Dans les secteurs de l'énergie, de l'alimentation, ou des transports, ce sont ces utopies concrètes qui se mettent en place. Elles mettent en avant la convivialité, le partage, l'enrichissement de chacun par les différences des uns et des autres, qui travaillent ensemble à s'inventer autre chose. Ces utopies sont subversives, parce qu'elles sont agissantes: elles sont le fait d'acteurs, non de spéculateurs. Elles portent en elles la démonstration de ce que nous ne sommes pas condamnés à vivre dans ces sociétés antagonistes et concurrentielles que nous décrivent les manuels d'économie politique, ces dystopies auxquelles elles opposent un salutaire contre-récit. Elles pointent qu'une autre trajectoire est possible.

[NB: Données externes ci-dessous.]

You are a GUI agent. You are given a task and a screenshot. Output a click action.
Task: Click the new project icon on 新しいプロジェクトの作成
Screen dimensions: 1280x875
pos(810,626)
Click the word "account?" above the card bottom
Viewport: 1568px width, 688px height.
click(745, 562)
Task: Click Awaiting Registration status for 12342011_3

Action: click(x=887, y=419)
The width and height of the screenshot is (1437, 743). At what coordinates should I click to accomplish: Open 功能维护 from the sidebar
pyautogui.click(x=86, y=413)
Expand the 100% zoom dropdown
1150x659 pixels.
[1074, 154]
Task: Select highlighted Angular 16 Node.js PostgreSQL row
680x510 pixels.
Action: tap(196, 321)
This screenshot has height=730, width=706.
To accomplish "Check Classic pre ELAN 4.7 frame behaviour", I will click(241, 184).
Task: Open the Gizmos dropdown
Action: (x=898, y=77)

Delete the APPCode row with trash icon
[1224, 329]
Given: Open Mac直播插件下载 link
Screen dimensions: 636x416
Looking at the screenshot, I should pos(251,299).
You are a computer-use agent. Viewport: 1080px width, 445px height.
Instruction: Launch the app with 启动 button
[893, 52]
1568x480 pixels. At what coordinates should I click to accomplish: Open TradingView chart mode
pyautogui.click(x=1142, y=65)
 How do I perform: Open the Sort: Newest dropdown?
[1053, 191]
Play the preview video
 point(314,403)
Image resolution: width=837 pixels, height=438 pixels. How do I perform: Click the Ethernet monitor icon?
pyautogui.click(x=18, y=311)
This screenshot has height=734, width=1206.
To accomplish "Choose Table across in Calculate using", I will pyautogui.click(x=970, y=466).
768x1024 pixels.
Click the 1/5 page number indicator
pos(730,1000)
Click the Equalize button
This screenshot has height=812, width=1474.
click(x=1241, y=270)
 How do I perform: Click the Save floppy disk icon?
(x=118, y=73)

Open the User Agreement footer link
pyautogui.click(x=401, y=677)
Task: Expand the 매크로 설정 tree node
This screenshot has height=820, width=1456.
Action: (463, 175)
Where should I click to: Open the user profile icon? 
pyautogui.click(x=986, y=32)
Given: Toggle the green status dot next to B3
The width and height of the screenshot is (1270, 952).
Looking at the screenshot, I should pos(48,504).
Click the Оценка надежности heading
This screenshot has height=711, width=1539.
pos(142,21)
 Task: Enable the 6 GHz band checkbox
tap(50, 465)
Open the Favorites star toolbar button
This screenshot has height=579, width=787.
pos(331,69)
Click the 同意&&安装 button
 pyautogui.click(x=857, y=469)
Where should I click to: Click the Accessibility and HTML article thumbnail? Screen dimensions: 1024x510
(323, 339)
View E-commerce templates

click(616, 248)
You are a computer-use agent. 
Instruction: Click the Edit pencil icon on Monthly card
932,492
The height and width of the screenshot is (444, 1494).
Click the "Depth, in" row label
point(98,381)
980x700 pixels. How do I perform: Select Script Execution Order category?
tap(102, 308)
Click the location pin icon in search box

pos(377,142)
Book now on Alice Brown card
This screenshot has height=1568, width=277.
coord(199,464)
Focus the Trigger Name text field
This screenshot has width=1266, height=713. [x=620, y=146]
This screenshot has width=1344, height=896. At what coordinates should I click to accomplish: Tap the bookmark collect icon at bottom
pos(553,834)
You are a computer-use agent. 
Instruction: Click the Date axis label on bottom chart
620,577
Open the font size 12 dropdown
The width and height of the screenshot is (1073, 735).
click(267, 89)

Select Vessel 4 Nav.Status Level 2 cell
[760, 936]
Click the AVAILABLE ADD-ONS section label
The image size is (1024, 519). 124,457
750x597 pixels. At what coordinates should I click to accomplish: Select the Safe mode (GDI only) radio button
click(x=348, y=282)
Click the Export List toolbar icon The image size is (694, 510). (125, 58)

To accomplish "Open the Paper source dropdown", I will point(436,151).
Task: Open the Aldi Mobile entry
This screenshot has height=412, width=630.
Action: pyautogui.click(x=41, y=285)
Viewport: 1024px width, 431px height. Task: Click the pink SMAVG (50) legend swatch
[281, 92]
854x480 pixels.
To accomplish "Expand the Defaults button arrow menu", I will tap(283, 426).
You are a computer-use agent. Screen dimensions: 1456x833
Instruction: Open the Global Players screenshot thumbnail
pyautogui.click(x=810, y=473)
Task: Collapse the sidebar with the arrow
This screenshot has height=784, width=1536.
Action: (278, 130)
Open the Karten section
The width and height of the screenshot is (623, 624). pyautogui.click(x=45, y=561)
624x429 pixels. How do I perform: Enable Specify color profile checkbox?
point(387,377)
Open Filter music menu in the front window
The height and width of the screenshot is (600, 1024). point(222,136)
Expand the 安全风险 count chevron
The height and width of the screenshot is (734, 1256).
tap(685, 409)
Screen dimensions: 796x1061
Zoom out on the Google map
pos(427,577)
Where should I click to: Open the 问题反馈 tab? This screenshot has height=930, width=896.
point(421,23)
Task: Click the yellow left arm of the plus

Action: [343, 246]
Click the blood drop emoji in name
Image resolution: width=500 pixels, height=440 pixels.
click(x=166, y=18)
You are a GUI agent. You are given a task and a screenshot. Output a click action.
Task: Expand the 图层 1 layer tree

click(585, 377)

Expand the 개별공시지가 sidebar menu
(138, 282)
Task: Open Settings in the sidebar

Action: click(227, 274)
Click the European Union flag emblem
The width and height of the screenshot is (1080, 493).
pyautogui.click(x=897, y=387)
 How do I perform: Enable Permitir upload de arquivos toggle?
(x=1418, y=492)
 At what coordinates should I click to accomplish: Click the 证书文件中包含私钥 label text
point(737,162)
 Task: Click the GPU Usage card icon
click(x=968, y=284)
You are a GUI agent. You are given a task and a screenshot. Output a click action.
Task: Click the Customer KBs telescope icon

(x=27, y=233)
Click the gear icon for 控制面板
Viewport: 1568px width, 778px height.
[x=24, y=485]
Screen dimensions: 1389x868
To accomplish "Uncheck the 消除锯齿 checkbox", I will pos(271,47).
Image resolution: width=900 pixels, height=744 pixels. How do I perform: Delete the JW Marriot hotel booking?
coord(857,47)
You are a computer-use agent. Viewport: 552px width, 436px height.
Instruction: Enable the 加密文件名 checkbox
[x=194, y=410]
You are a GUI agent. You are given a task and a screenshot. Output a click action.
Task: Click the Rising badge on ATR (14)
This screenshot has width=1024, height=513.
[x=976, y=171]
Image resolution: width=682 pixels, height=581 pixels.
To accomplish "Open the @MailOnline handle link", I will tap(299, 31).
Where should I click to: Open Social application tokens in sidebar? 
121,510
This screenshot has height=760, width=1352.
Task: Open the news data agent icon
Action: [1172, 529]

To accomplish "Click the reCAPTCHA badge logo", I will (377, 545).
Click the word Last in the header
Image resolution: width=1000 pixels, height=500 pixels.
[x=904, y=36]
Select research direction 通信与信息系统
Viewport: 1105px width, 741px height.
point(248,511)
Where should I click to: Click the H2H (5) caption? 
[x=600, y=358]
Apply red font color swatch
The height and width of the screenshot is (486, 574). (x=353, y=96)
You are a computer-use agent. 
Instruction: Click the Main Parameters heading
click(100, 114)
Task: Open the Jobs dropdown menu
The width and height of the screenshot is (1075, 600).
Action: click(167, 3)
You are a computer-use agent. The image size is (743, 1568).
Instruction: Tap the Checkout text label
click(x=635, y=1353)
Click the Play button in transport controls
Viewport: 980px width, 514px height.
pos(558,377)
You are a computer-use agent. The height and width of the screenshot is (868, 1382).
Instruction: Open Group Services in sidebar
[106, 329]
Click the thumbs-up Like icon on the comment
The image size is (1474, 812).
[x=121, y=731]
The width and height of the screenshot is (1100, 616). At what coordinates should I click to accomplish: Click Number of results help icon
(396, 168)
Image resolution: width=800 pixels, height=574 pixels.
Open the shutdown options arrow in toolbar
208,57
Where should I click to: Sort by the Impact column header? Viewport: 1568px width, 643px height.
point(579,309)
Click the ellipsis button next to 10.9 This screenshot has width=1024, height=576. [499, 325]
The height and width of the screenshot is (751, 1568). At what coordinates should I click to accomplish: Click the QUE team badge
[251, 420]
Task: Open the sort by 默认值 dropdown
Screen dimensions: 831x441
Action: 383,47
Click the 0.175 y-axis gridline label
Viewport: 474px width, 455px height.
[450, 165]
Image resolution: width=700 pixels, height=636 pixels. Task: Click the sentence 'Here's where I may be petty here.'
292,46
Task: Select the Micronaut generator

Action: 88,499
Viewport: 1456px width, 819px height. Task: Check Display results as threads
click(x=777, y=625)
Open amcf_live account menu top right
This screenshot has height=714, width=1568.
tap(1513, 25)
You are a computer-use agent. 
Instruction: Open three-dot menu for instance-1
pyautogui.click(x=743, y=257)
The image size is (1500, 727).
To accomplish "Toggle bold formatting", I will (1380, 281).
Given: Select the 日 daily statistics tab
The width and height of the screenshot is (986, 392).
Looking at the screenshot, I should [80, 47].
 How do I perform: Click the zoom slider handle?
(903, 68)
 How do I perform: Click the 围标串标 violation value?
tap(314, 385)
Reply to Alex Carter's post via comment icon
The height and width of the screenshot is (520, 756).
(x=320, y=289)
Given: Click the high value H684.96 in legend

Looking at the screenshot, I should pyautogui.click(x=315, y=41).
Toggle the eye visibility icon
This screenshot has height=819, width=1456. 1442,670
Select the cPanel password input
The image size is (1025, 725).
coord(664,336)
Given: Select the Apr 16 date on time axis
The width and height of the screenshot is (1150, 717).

Ces utopies n'attendent pas que les solutions viennent d'en haut; elles n'ont demandé l'autorisation à personne. L'on aurait tort d'ailleurs de vouloir les diriger: l'innovation sociale ne se commande pas, pas plus que l'on ne fait pousser un arbre plus vite en le tirant par ses branches. Mais le Politique peut se réinventer à partir d'elles. Apprendre d'elles. Créer des structures, des institutions juridiques et économiques, permettant de les accueillir. Les protéger aussi le temps qu'elles se consolident, afin de leur donner une chance de former une alternative. Une politique de la liberté, c'est celle qui favorise l'autonomie, donnant à chacun les moyens de se faire soi-même, et de contribuer ainsi à l'inventivité de la société dans son ensemble. C'est la politique conçue à la manière de la relation pédagogique: il s'agit non pas d'imposer, mais de donner à chacun les moyens de se faire soi. Aux utopies concrètes des acteurs sociaux qui déjà expérimentent, doit venir répondre l'audace d'une politique qui pense autrement son rapport au social ».